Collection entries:
┌──

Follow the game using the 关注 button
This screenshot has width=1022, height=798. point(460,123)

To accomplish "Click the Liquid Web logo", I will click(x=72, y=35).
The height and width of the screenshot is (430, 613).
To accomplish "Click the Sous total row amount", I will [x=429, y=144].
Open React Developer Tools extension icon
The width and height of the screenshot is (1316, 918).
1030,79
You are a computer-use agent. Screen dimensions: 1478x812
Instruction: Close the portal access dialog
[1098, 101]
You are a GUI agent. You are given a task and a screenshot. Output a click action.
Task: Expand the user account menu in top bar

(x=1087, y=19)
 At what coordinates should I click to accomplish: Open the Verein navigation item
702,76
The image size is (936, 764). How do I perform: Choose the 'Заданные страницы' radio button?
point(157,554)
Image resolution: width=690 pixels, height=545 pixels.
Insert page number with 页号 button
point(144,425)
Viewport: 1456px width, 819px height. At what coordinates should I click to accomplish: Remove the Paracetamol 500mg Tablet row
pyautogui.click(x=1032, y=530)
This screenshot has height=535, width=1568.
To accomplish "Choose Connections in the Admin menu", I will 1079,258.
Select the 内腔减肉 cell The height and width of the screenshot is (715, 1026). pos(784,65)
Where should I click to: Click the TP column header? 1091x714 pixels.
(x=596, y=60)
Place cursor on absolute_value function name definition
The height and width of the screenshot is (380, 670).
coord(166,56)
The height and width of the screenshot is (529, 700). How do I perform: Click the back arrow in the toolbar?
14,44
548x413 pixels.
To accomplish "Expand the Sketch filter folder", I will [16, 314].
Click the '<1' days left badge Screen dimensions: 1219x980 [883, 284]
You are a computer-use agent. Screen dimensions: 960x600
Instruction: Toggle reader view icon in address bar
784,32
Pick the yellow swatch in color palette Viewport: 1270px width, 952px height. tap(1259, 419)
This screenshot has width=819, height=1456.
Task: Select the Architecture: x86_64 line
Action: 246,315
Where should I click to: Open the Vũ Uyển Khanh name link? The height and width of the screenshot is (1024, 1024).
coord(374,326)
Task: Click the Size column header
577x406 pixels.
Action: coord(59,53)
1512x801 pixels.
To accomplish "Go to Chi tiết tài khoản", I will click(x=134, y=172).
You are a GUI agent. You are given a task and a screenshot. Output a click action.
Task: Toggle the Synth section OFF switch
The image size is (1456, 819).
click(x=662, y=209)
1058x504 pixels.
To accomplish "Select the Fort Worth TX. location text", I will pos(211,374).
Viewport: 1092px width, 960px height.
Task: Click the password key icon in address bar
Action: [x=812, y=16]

└──

Express each line of the entries above as a string in a JSON list, one string per line, leaving out the blank lines.

[
  "Follow the game using the 关注 button",
  "This screenshot has width=1022, height=798. point(460,123)",
  "To accomplish \"Click the Liquid Web logo\", I will click(x=72, y=35).",
  "The height and width of the screenshot is (430, 613).",
  "To accomplish \"Click the Sous total row amount\", I will [x=429, y=144].",
  "Open React Developer Tools extension icon",
  "The width and height of the screenshot is (1316, 918).",
  "1030,79",
  "You are a computer-use agent. Screen dimensions: 1478x812",
  "Instruction: Close the portal access dialog",
  "[1098, 101]",
  "You are a GUI agent. You are given a task and a screenshot. Output a click action.",
  "Task: Expand the user account menu in top bar",
  "(x=1087, y=19)",
  " At what coordinates should I click to accomplish: Open the Verein navigation item",
  "702,76",
  "The image size is (936, 764). How do I perform: Choose the 'Заданные страницы' radio button?",
  "point(157,554)",
  "Image resolution: width=690 pixels, height=545 pixels.",
  "Insert page number with 页号 button",
  "point(144,425)",
  "Viewport: 1456px width, 819px height. At what coordinates should I click to accomplish: Remove the Paracetamol 500mg Tablet row",
  "pyautogui.click(x=1032, y=530)",
  "This screenshot has height=535, width=1568.",
  "To accomplish \"Choose Connections in the Admin menu\", I will 1079,258.",
  "Select the 内腔减肉 cell The height and width of the screenshot is (715, 1026). pos(784,65)",
  "Where should I click to: Click the TP column header? 1091x714 pixels.",
  "(x=596, y=60)",
  "Place cursor on absolute_value function name definition",
  "The height and width of the screenshot is (380, 670).",
  "coord(166,56)",
  "The height and width of the screenshot is (529, 700). How do I perform: Click the back arrow in the toolbar?",
  "14,44",
  "548x413 pixels.",
  "To accomplish \"Expand the Sketch filter folder\", I will [16, 314].",
  "Click the '<1' days left badge Screen dimensions: 1219x980 [883, 284]",
  "You are a computer-use agent. Screen dimensions: 960x600",
  "Instruction: Toggle reader view icon in address bar",
  "784,32",
  "Pick the yellow swatch in color palette Viewport: 1270px width, 952px height. tap(1259, 419)",
  "This screenshot has width=819, height=1456.",
  "Task: Select the Architecture: x86_64 line",
  "Action: 246,315",
  "Where should I click to: Open the Vũ Uyển Khanh name link? The height and width of the screenshot is (1024, 1024).",
  "coord(374,326)",
  "Task: Click the Size column header",
  "577x406 pixels.",
  "Action: coord(59,53)",
  "1512x801 pixels.",
  "To accomplish \"Go to Chi tiết tài khoản\", I will click(x=134, y=172).",
  "You are a GUI agent. You are given a task and a screenshot. Output a click action.",
  "Task: Toggle the Synth section OFF switch",
  "The image size is (1456, 819).",
  "click(x=662, y=209)",
  "1058x504 pixels.",
  "To accomplish \"Select the Fort Worth TX. location text\", I will pos(211,374).",
  "Viewport: 1092px width, 960px height.",
  "Task: Click the password key icon in address bar",
  "Action: [x=812, y=16]"
]